YOUR OBJECTIVE
Work through the entries below and show every line in which "navigation" is found.

Stored items

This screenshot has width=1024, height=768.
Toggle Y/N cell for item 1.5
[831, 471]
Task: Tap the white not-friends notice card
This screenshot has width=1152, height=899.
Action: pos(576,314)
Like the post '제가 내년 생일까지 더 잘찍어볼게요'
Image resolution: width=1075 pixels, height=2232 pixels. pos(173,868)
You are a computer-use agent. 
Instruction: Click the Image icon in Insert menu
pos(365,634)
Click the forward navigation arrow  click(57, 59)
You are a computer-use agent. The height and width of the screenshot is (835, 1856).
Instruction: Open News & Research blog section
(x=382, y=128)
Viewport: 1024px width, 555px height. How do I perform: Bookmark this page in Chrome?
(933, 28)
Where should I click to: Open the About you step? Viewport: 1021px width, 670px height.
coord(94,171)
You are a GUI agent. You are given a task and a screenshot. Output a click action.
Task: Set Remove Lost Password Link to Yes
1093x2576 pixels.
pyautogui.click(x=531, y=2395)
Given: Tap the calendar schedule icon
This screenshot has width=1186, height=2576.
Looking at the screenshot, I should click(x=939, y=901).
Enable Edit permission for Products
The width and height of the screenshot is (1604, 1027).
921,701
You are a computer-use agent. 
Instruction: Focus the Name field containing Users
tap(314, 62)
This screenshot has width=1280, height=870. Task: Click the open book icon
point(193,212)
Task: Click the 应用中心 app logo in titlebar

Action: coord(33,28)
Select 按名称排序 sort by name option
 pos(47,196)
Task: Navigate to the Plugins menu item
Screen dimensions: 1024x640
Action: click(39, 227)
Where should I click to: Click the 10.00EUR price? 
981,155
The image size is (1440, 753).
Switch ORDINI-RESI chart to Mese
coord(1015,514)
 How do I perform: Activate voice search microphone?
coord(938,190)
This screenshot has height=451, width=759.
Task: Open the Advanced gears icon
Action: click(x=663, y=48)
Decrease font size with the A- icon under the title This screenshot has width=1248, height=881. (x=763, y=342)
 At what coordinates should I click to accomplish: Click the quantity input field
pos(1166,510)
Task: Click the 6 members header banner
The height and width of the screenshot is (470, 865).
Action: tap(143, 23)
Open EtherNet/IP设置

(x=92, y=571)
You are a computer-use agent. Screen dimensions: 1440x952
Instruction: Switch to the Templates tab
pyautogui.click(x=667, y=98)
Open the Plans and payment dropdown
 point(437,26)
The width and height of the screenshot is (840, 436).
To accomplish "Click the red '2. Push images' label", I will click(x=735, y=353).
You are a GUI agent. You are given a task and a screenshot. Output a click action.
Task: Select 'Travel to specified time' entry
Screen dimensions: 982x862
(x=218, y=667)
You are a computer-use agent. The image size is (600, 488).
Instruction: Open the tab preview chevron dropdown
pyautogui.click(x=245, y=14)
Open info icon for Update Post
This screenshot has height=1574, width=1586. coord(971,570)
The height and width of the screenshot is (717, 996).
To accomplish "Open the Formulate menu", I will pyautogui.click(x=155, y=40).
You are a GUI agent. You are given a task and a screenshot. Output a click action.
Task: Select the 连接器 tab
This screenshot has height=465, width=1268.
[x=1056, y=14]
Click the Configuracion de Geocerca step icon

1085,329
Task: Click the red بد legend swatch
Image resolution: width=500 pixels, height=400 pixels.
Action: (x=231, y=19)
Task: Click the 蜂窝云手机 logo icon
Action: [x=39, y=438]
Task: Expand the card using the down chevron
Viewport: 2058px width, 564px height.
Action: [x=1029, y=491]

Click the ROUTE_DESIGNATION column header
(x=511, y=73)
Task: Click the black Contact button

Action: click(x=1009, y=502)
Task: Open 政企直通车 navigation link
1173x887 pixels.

WRITTEN ANSWER
Click the forward navigation arrow  click(57, 59)
Task: Open 政企直通车 navigation link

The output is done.